Maximum information preservable by supervised ordinal lumping

Calculates the lumping of an ordinal categorical covariate that preserves the maximum mutual information between the lumped covariate and a discrete outcome variable.

Usage

maximum_mutual_information_ordinal_supervised(joint_counts, threshold)

Arguments

joint_counts: Matrix with one row per level (in order) and one column per outcome category. Entry (k, y) is the number of observations with covariate level k and outcome y.
threshold: Minimum number of samples each lumped level must contain.

Value

A list containing information about the optimal lumping:

mutual_information: Double representing the mutual information between the lumped and unlumped variable.
loss: Double representing the amount of entropy lost in the lumping process.
lumping: Integer vector containing, sequentially, the points at which the lumped levels are separated.
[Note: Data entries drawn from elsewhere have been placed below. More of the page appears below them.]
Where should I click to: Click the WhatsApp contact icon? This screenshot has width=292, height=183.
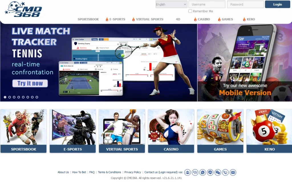click(202, 172)
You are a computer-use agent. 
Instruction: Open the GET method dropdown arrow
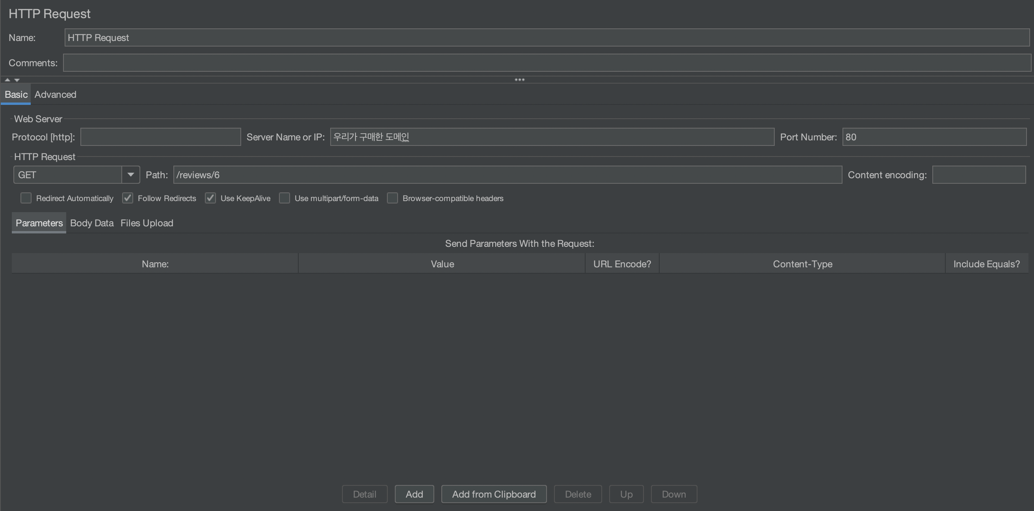130,175
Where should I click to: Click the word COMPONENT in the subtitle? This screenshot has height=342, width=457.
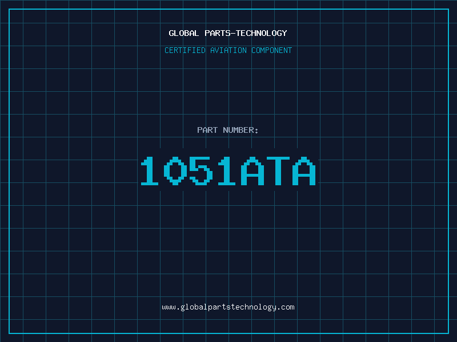pyautogui.click(x=271, y=50)
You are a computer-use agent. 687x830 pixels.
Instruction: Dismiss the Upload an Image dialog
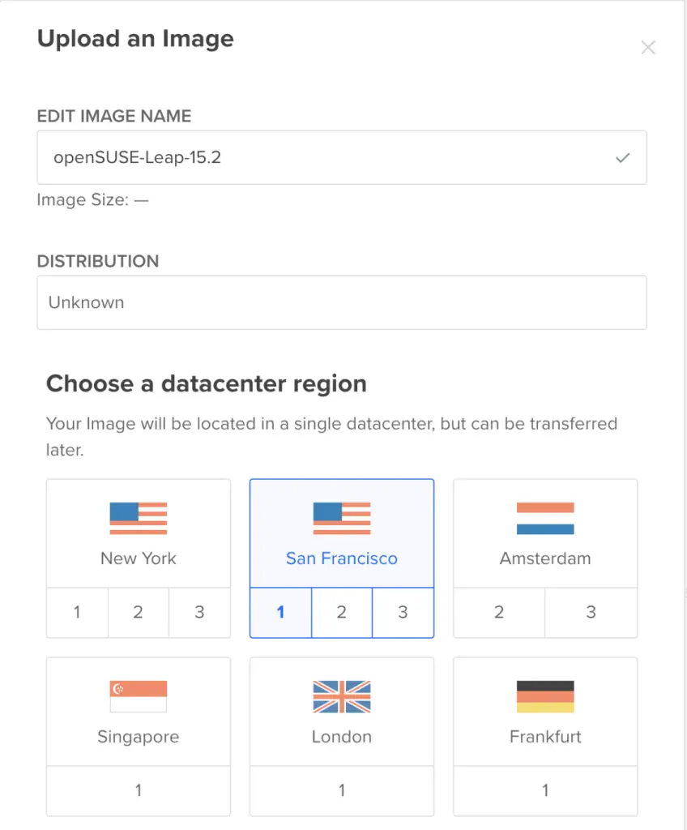[x=648, y=47]
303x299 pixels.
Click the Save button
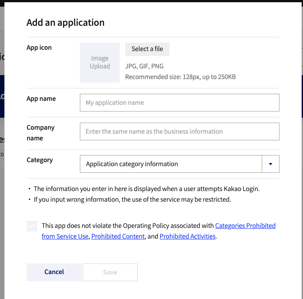coord(110,272)
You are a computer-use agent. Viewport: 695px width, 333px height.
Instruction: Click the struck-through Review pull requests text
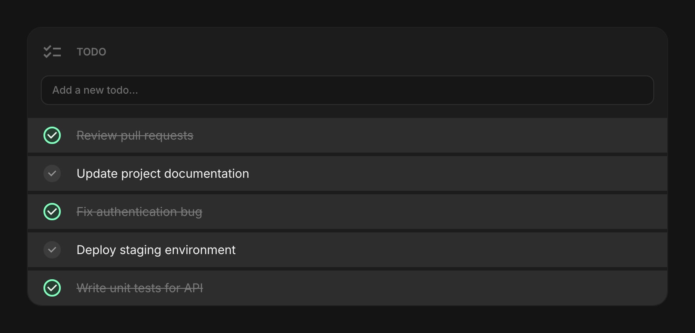(x=135, y=136)
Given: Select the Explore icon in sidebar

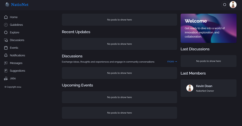Looking at the screenshot, I should [6, 32].
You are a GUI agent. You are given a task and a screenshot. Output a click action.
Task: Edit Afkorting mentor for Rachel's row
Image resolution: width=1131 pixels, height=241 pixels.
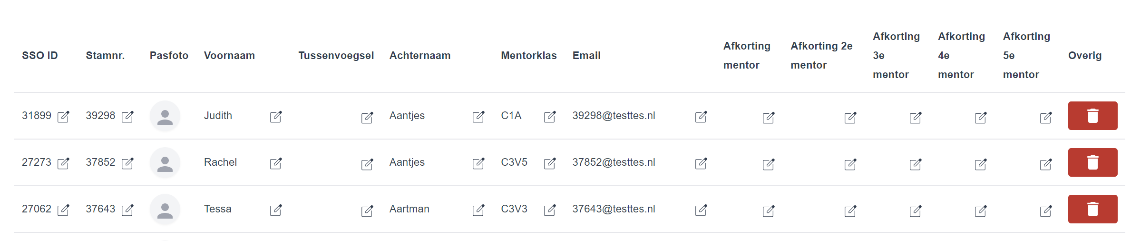(x=769, y=164)
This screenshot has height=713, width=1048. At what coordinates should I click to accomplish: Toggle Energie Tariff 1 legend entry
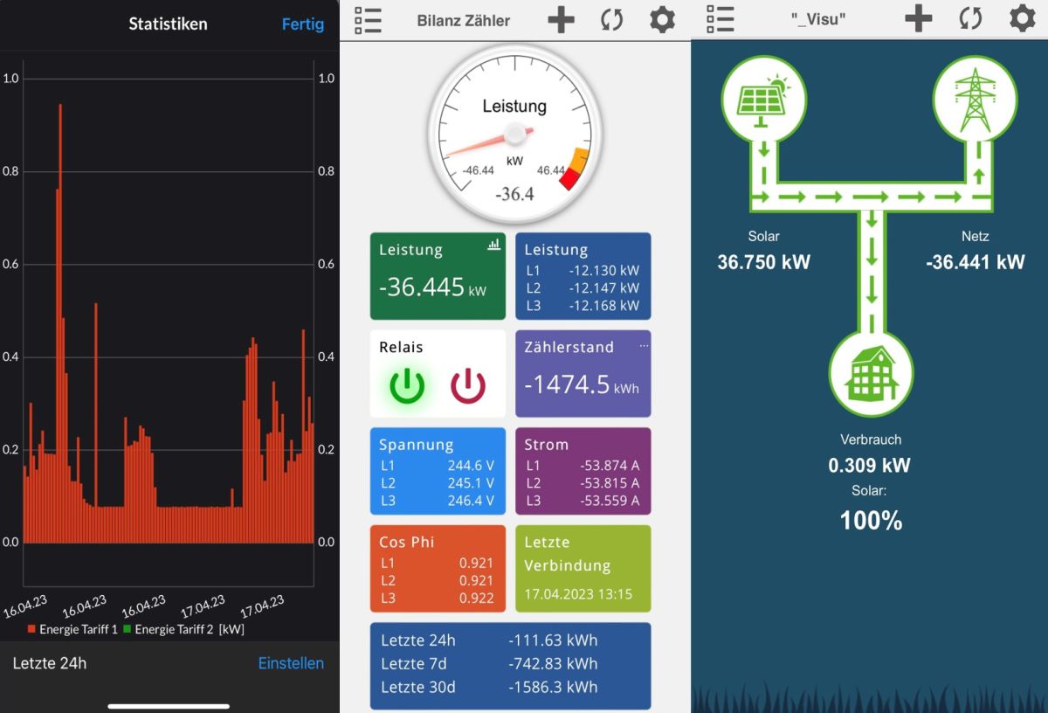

Lower bound inclusive and upper bound exclusive, so that if a_1,...,a_k is returned, the lumped levels correspond to the levels [a_1, a_2), ..., [a_(k-1), a_k).

Details

The runtime complexity is cubic in the number of levels.

Author

Daan Koning

Examples

joint_counts <- matrix(c(10, 2, 5, 8, 1, 9, 3, 7, 4, 6), nrow = 5)
maximum_mutual_information_ordinal_supervised(joint_counts, threshold = 10)
#> $mutual_information
#> [1] 0.004307169
#> 
#> $loss
#> [1] 0.04793657
#> 
#> $lumping
#> [1] 1 2 4 6
#>